- Original language: English
- Written by: Mark Saltzman

Premiere
- Date: 27 December 2009
- Place: United Kingdom
- Directed by: Stafford Arima

= The Tin Pan Alley Rag =

Musical written by Mark Saltzman

The Tin Pan Alley Rag is a 2009 biographical musical play produced by The Roundabout Theatre Company. The play is set in 1915 and is about Irving Berlin and Scott Joplin and their careers at the Tin Pan Alley in New York City, centered on a fictional meeting between the two composers.

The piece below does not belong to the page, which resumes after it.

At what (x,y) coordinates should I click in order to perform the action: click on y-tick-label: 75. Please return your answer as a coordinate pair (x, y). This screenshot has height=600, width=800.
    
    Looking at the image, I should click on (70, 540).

It was written by Mark Saltzman and directed by Stafford Arima.

In the New York version, the lead role of Irving Berlin was played by Michael Therriault and that of Scott Joplin by Michael Boatman.

==Production detail==
- Written by: Mark Saltzman
- Directed by: Stafford Arima
- Music and lyrics - Irving Berlin and Scott Joplin
- Original music and songs - Brad Ellis
- Choreography - Liza Gennaro
- Music direction, orchestration and arrangement - Michael Patrick Walker
- Sets - Beowulf Boritt
- Costumes - Jess Goldstein
- Lighting - Howell Binkley
- Sound - Walter Trarbach
- Associate artistic director - Scott Ellis
- Presented by the Roundabout Theater Company, Todd Haimes, artistic director.

==Characters==
Irving Berlin, Scott Joplin, Willie, Rev. Alexander, Dorothy Goetz, Monisha, Jimmy Kelly, Mooney Mulligan, Teddy Snyder, Mr. Payton, Sophie and Freddie Alexander.